Laurence Binyon (1869- 1943) composed his best-known poem while sitting on a cliff top looking out to sea from the north Cornish coastline (first published in The Times newspaper on 21 September 1914). The poem was written a few weeks after the outbreak of the First World War. During these first weeks of the war the British Expeditionary Force had suffered casualties at Mons, Le Cateau and Marne. 

Laurence said in 1939 that the four lines of the fourth stanza came to him first. These words have become especially familiar and famous, having been adopted to commemorate fallen Servicemen and Women.

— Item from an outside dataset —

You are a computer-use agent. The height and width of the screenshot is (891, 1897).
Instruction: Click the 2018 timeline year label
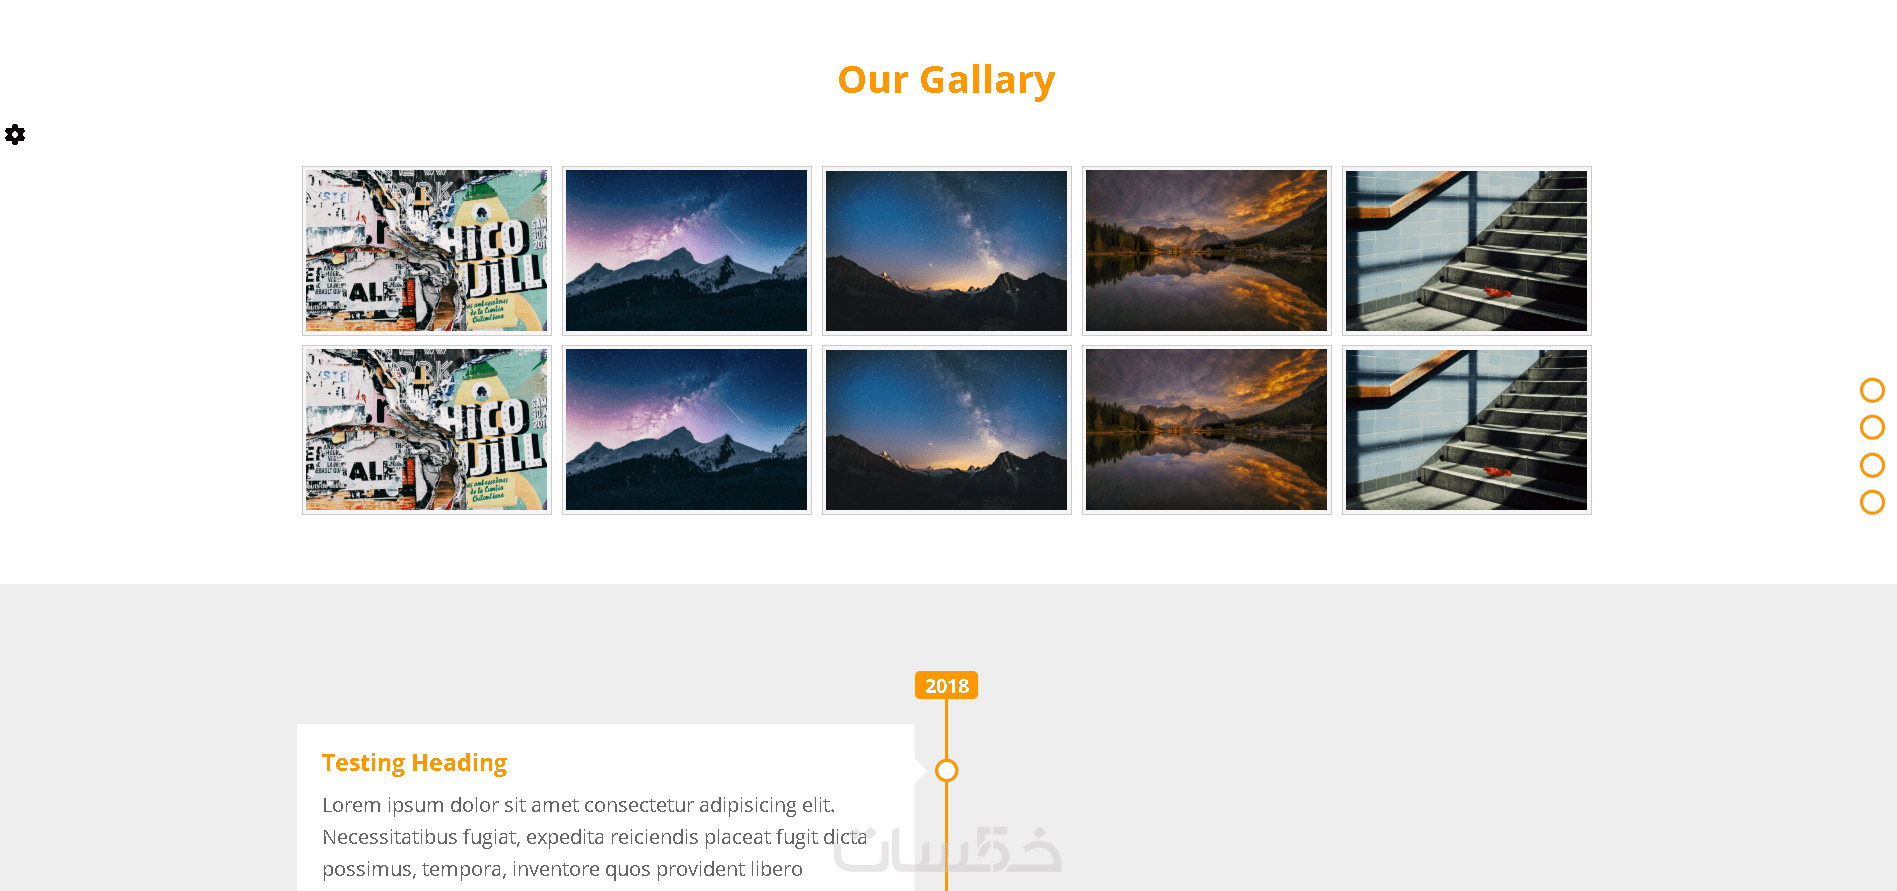click(x=946, y=685)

Laurence Binyon was too old to enlist in the military forces but he went to work for the Red Cross as a medical orderly in 1916. He lost several close friends and his brother-in-law in the great war.



 For the Fallen 


With proud thanksgiving, a mother for her children,

England mourns for her dead across the sea.
Flesh of her flesh they were, spirit of her spirit,
Fallen in the cause of the free.

Solemn the drums thrill: Death august and royal

Sings sorrow up into immortal spheres.
There is music in the midst of desolation
And a glory that shines upon our tears.

They went with songs to the battle, they were young,

Straight of limb, true of eye, steady and aglow.
They were staunch to the end against odds uncounted,
They fell with their faces to the foe.

They shall grow not old, as we that are left grow old:

Age shall not weary them, nor the years condemn.
At the going down of the sun and in the morning
We will remember them.

They mingle not with their laughing comrades again;

They sit no more at familiar tables of home;
They have no lot in our labour of the day-time;
They sleep beyond England's foam.

But where our desires are and our hopes profound,

Felt as a well-spring that is hidden from sight,
To the innermost heart of their own land they are known
As the stars are known to the Night;

As the stars that shall be bright when we are dust,

Moving in marches upon the heavenly plain,
As the stars that are starry in the time of our darkness,
To the end, to the end, they remain.